| YOUR GOAL |
Each record should be written out exactly as given.

| INPUT FOR THIS TASK |
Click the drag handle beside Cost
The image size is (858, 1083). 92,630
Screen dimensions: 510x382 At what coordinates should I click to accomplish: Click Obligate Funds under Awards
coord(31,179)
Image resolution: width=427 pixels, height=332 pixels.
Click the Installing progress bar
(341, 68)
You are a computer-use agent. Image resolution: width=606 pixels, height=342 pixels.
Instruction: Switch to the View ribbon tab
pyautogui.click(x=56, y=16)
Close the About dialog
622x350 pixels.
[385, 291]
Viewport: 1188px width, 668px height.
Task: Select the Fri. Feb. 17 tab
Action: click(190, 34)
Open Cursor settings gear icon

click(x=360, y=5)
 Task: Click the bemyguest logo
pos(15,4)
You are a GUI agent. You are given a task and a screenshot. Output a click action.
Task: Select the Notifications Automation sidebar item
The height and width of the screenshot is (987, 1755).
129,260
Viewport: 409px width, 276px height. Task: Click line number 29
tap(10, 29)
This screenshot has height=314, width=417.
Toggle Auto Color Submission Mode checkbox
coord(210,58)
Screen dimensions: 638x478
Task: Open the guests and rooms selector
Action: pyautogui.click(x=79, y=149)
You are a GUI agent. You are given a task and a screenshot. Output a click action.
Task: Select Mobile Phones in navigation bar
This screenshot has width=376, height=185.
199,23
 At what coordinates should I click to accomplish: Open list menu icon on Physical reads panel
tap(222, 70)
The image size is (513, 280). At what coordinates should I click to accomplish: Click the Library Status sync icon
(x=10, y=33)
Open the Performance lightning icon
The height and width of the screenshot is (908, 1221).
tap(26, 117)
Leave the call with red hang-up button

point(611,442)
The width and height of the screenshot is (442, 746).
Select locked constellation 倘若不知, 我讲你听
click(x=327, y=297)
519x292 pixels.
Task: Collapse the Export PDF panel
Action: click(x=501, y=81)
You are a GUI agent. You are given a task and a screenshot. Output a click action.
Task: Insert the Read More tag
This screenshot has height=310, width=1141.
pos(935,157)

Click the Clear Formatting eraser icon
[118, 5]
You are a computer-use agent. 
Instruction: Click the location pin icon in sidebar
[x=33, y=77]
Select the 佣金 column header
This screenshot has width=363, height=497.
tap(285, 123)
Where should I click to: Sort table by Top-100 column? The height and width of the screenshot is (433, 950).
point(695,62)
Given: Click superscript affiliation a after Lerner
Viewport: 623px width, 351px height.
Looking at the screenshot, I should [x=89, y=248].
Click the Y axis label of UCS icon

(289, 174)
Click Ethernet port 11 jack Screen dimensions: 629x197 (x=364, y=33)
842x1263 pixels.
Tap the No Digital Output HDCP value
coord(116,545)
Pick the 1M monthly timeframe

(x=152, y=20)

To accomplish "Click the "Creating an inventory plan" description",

| TASK RESPONSE |
Click the drag handle beside Cost
The image size is (858, 1083). 92,630
Screen dimensions: 510x382 At what coordinates should I click to accomplish: Click Obligate Funds under Awards
coord(31,179)
Image resolution: width=427 pixels, height=332 pixels.
Click the Installing progress bar
(341, 68)
You are a computer-use agent. Image resolution: width=606 pixels, height=342 pixels.
Instruction: Switch to the View ribbon tab
pyautogui.click(x=56, y=16)
Close the About dialog
622x350 pixels.
[385, 291]
Viewport: 1188px width, 668px height.
Task: Select the Fri. Feb. 17 tab
Action: click(190, 34)
Open Cursor settings gear icon

click(x=360, y=5)
 Task: Click the bemyguest logo
pos(15,4)
You are a GUI agent. You are given a task and a screenshot. Output a click action.
Task: Select the Notifications Automation sidebar item
The height and width of the screenshot is (987, 1755).
129,260
Viewport: 409px width, 276px height. Task: Click line number 29
tap(10, 29)
This screenshot has height=314, width=417.
Toggle Auto Color Submission Mode checkbox
coord(210,58)
Screen dimensions: 638x478
Task: Open the guests and rooms selector
Action: pyautogui.click(x=79, y=149)
You are a GUI agent. You are given a task and a screenshot. Output a click action.
Task: Select Mobile Phones in navigation bar
This screenshot has width=376, height=185.
199,23
 At what coordinates should I click to accomplish: Open list menu icon on Physical reads panel
tap(222, 70)
The image size is (513, 280). At what coordinates should I click to accomplish: Click the Library Status sync icon
(x=10, y=33)
Open the Performance lightning icon
The height and width of the screenshot is (908, 1221).
tap(26, 117)
Leave the call with red hang-up button

point(611,442)
The width and height of the screenshot is (442, 746).
Select locked constellation 倘若不知, 我讲你听
click(x=327, y=297)
519x292 pixels.
Task: Collapse the Export PDF panel
Action: click(x=501, y=81)
You are a GUI agent. You are given a task and a screenshot. Output a click action.
Task: Insert the Read More tag
This screenshot has height=310, width=1141.
pos(935,157)

Click the Clear Formatting eraser icon
[118, 5]
You are a computer-use agent. 
Instruction: Click the location pin icon in sidebar
[x=33, y=77]
Select the 佣金 column header
This screenshot has width=363, height=497.
tap(285, 123)
Where should I click to: Sort table by Top-100 column? The height and width of the screenshot is (433, 950).
point(695,62)
Given: Click superscript affiliation a after Lerner
Viewport: 623px width, 351px height.
Looking at the screenshot, I should [x=89, y=248].
Click the Y axis label of UCS icon

(289, 174)
Click Ethernet port 11 jack Screen dimensions: 629x197 (x=364, y=33)
842x1263 pixels.
Tap the No Digital Output HDCP value
coord(116,545)
Pick the 1M monthly timeframe

(x=152, y=20)

To accomplish "Click the "Creating an inventory plan" description",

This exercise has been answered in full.